Probabilistic circuits (PCs) have long suffered from inefficient training, poor scalability, and high memory overhead due to sparse computational graphs, hindering their application in large-scale image generation and exact probabilistic inference. This paper introduces the first PC implementation architecture built upon a single, large-scale einsum tensor operation, simplifying the EM algorithm and tightly integrating automatic differentiation for end-to-end differentiable training. It marks the first successful training of deep PCs on image-level benchmarks—including SVHN and CelebA. The approach accelerates training speed and improves memory efficiency by two orders of magnitude, enables high-fidelity unsupervised image generation, and preserves exact support for complex probabilistic queries such as marginalization and conditional inference. The core innovations are an einsum-driven unified computational paradigm and a fully differentiable PC training framework.
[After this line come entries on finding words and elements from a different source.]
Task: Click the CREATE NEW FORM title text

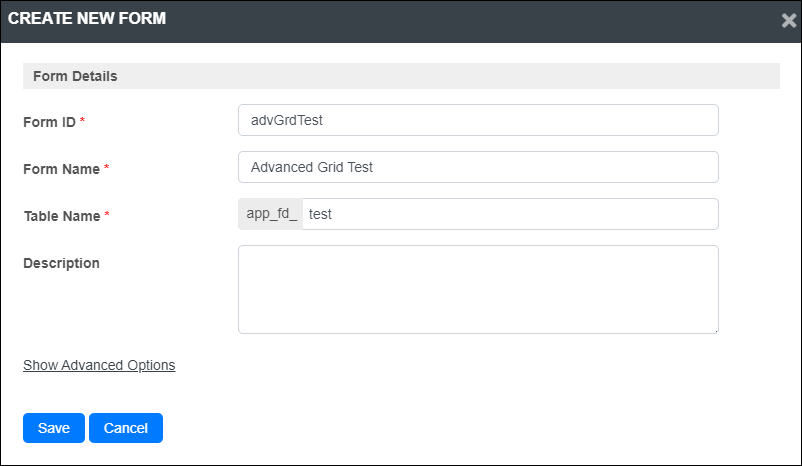Action: [x=87, y=18]
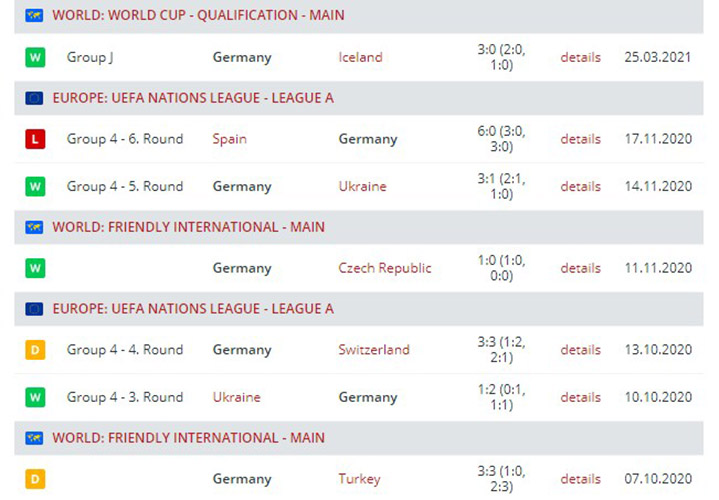Image resolution: width=719 pixels, height=500 pixels.
Task: Click the yellow D badge for Germany–Turkey
Action: coord(35,479)
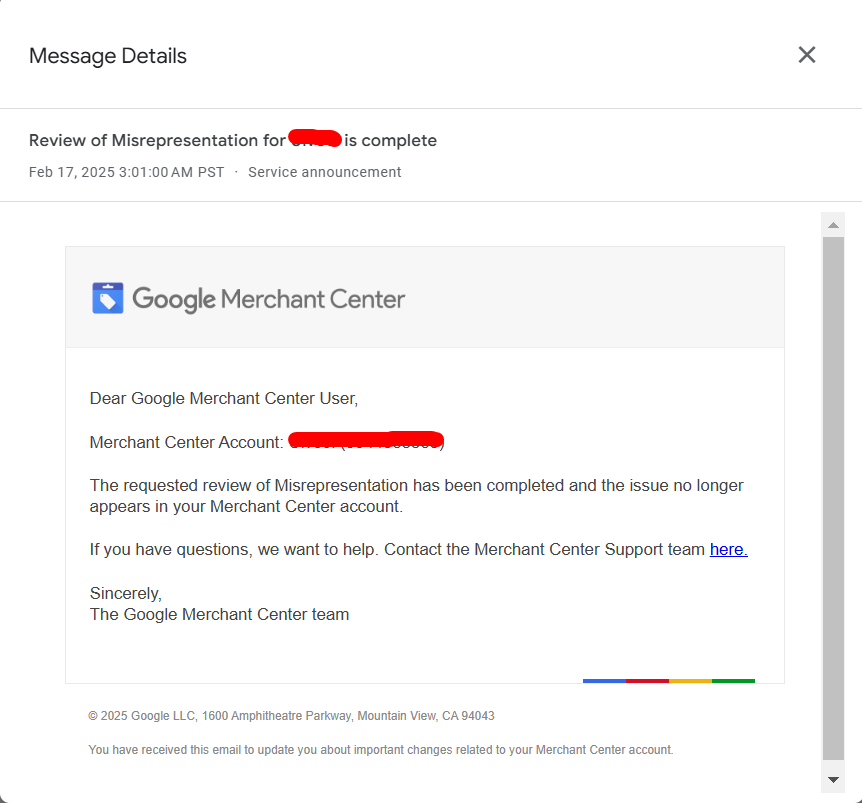Click the red segment of the color bar

(x=647, y=681)
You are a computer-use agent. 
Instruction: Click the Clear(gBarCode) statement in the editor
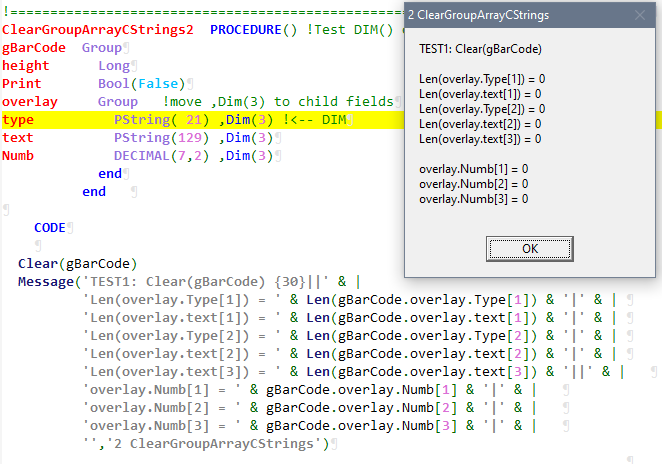tap(70, 264)
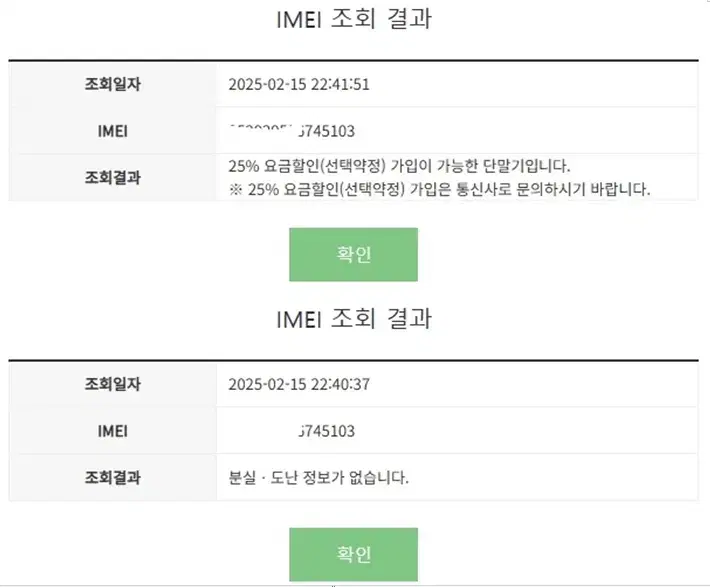This screenshot has width=710, height=587.
Task: Click the IMEI label in the upper table
Action: pos(113,131)
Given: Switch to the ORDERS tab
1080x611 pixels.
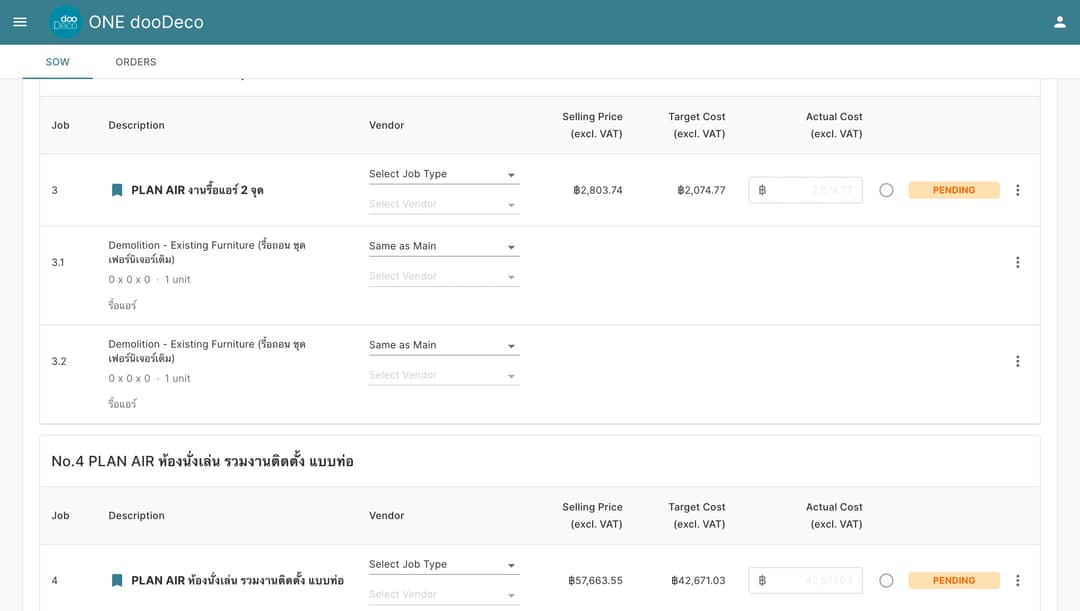Looking at the screenshot, I should click(136, 62).
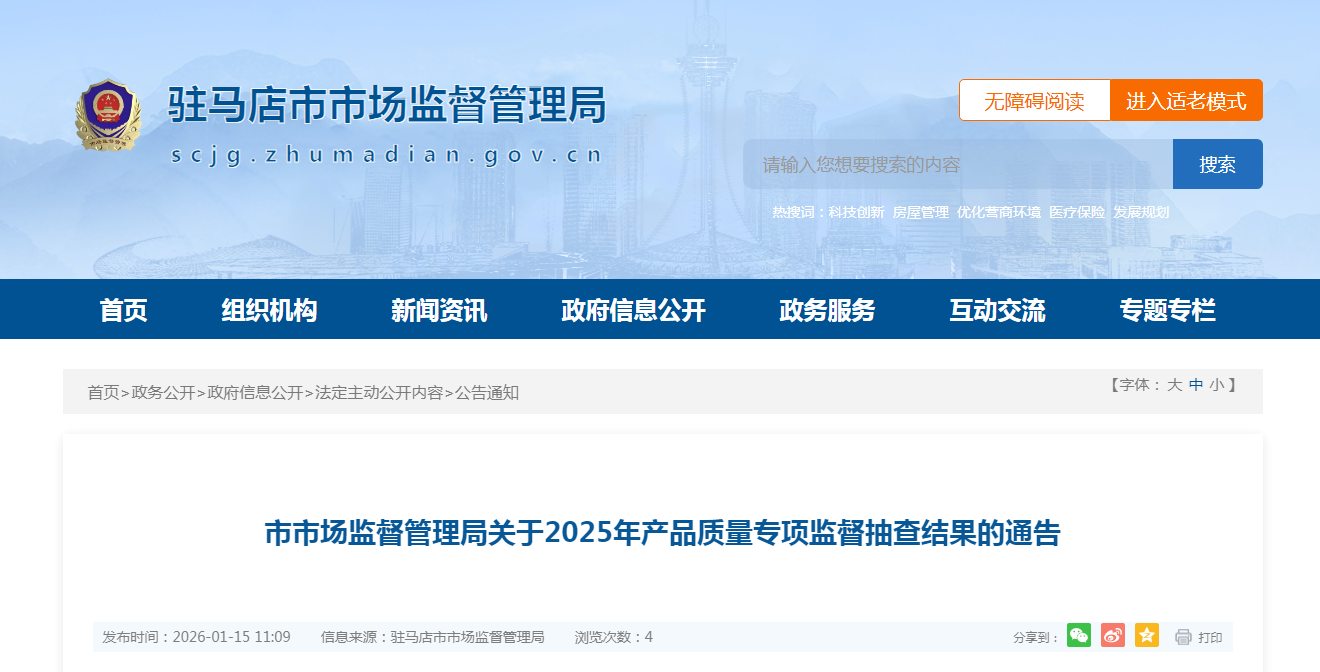Click the search input field

tap(957, 165)
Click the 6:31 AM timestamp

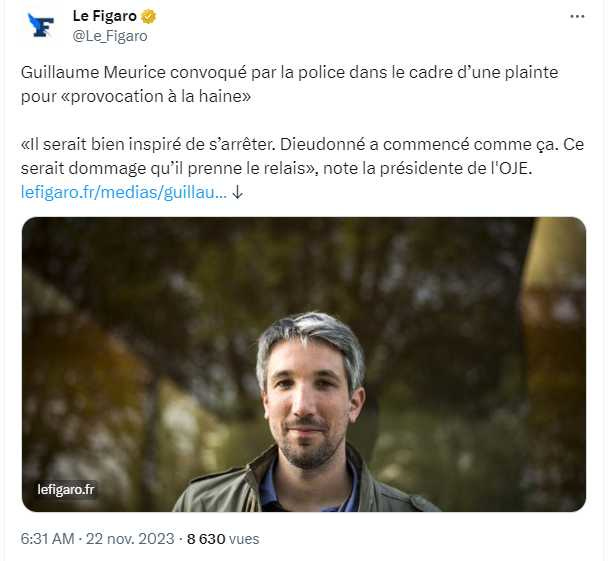point(47,539)
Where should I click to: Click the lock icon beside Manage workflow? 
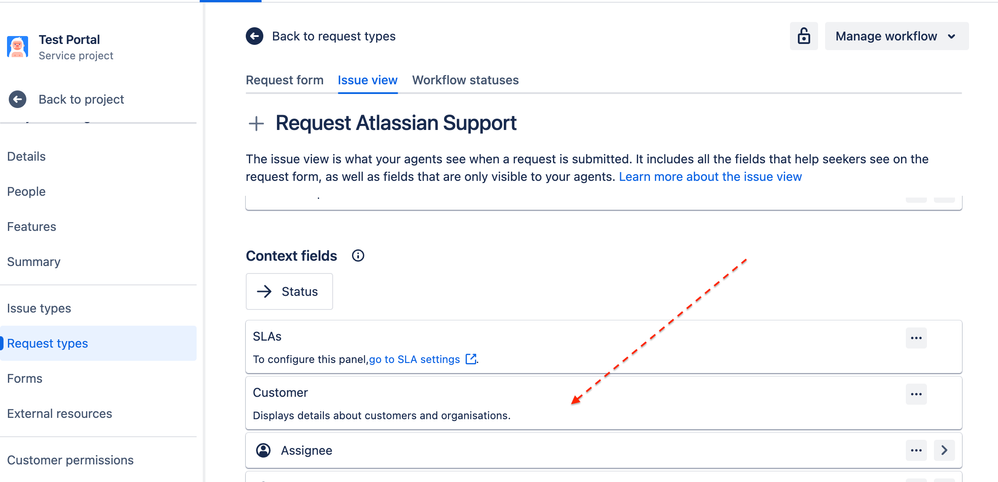pyautogui.click(x=804, y=36)
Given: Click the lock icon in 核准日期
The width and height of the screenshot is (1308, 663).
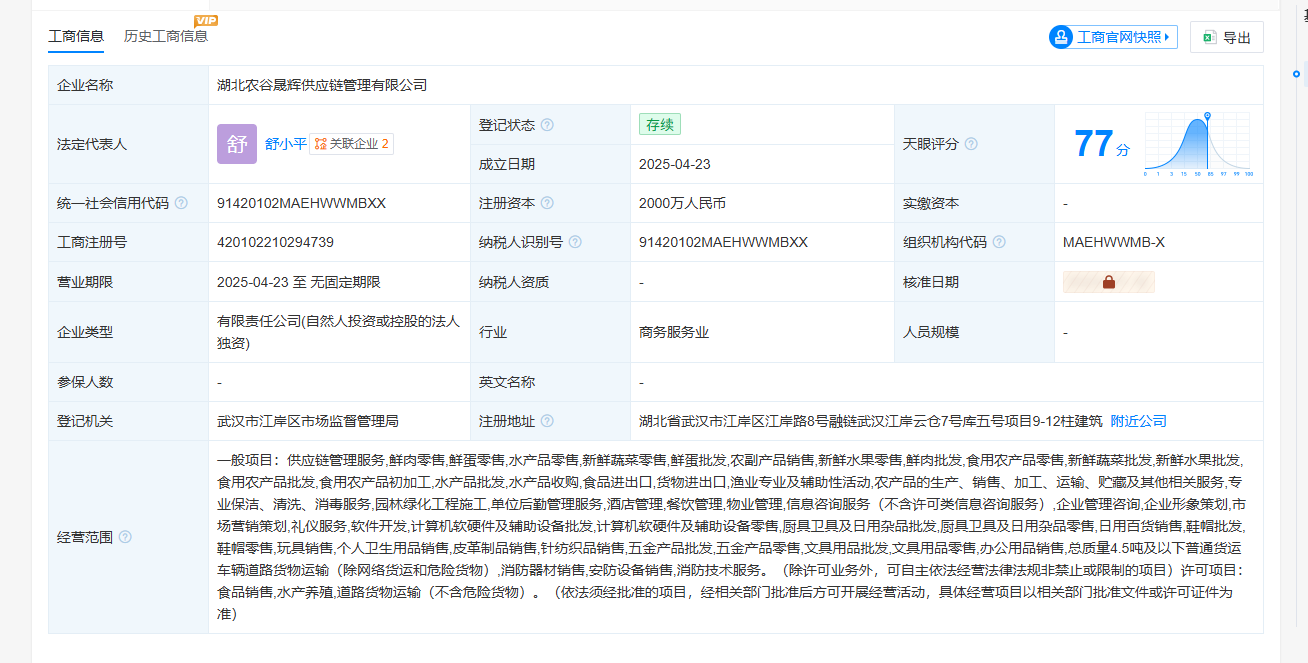Looking at the screenshot, I should (1108, 282).
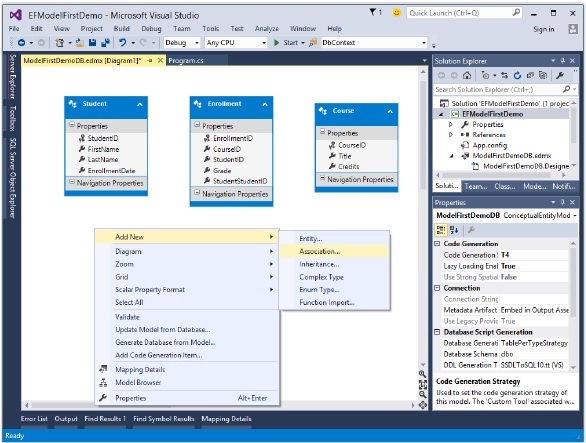Click the Refresh icon in Solution Explorer
Image resolution: width=586 pixels, height=443 pixels.
click(x=517, y=76)

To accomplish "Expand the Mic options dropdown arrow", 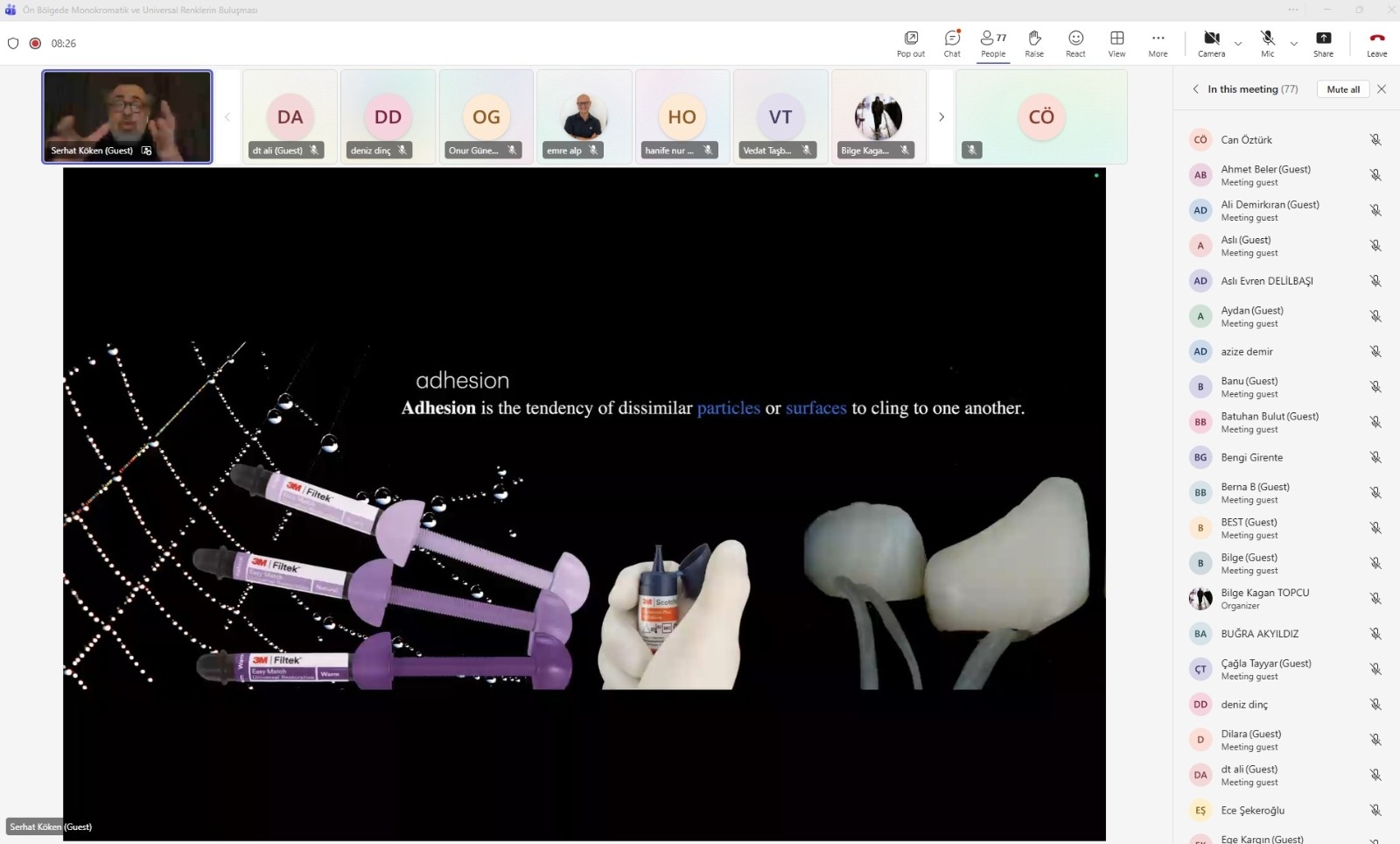I will 1294,43.
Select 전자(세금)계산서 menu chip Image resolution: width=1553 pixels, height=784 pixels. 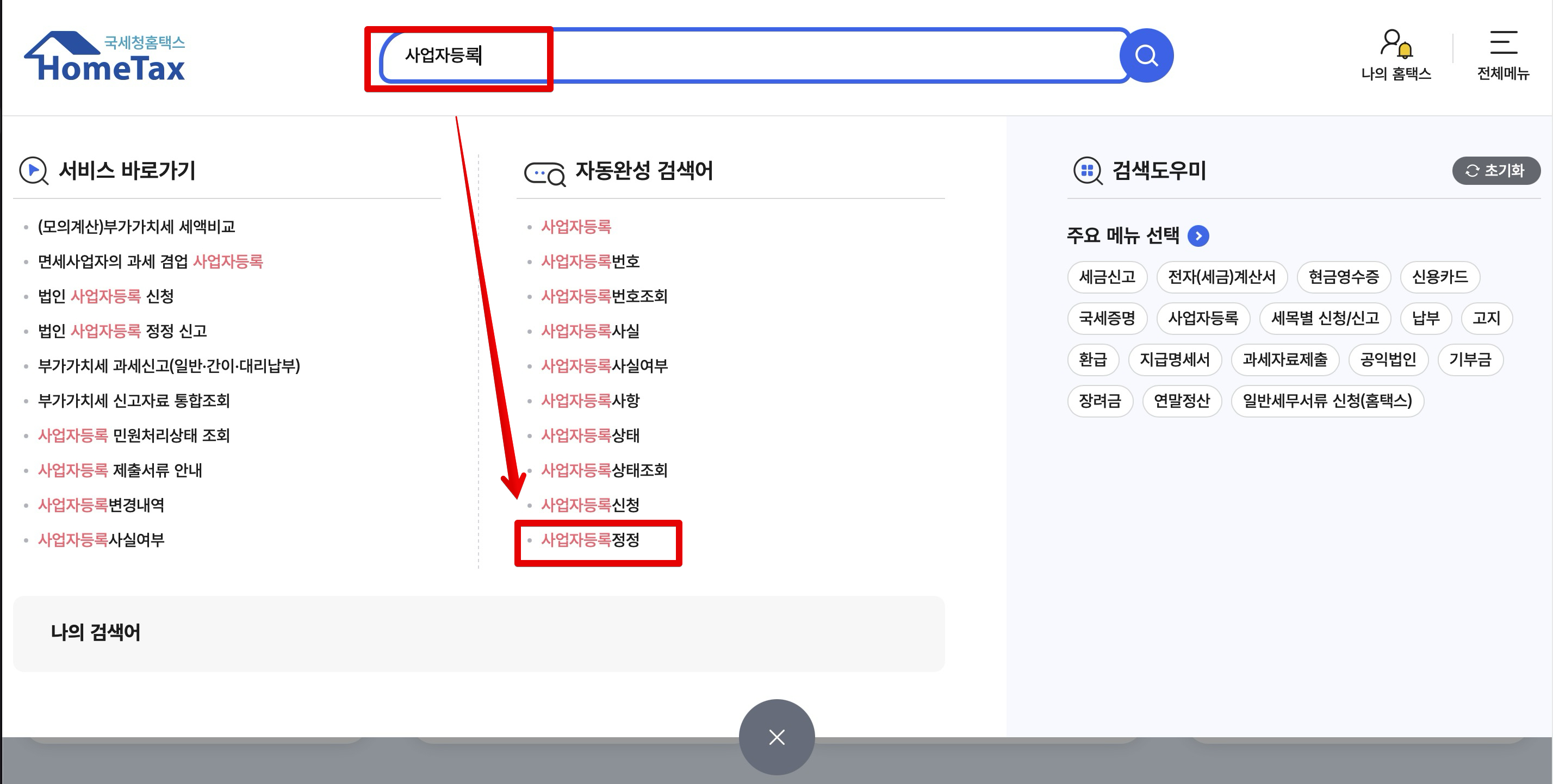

Probabilistic circuits (PCs) are a promising avenue for probabilistic modeling, as they permit a wide range of exact and efficient inference routines. Recent ``deep-learning-style'' implementations of PCs strive for a better scalability, but are still difficult to train on real-world data, due to their sparsely connected computational graphs. In this paper, we propose Einsum Networks (EiNets), a novel implementation design for PCs, improving prior art in several regards. At their core, EiNets combine a large number of arithmetic operations in a single monolithic einsum-operation, leading to speedups and memory savings of up to two orders of magnitude, in comparison to previous implementations. As an algorithmic contribution, we show that the implementation of Expectation-Maximization (EM) can be simplified for PCs, by leveraging automatic differentiation. Furthermore, we demonstrate that EiNets scale well to datasets which were previously out of reach, such as SVHN and CelebA, and that they can be used as faithful generative image models.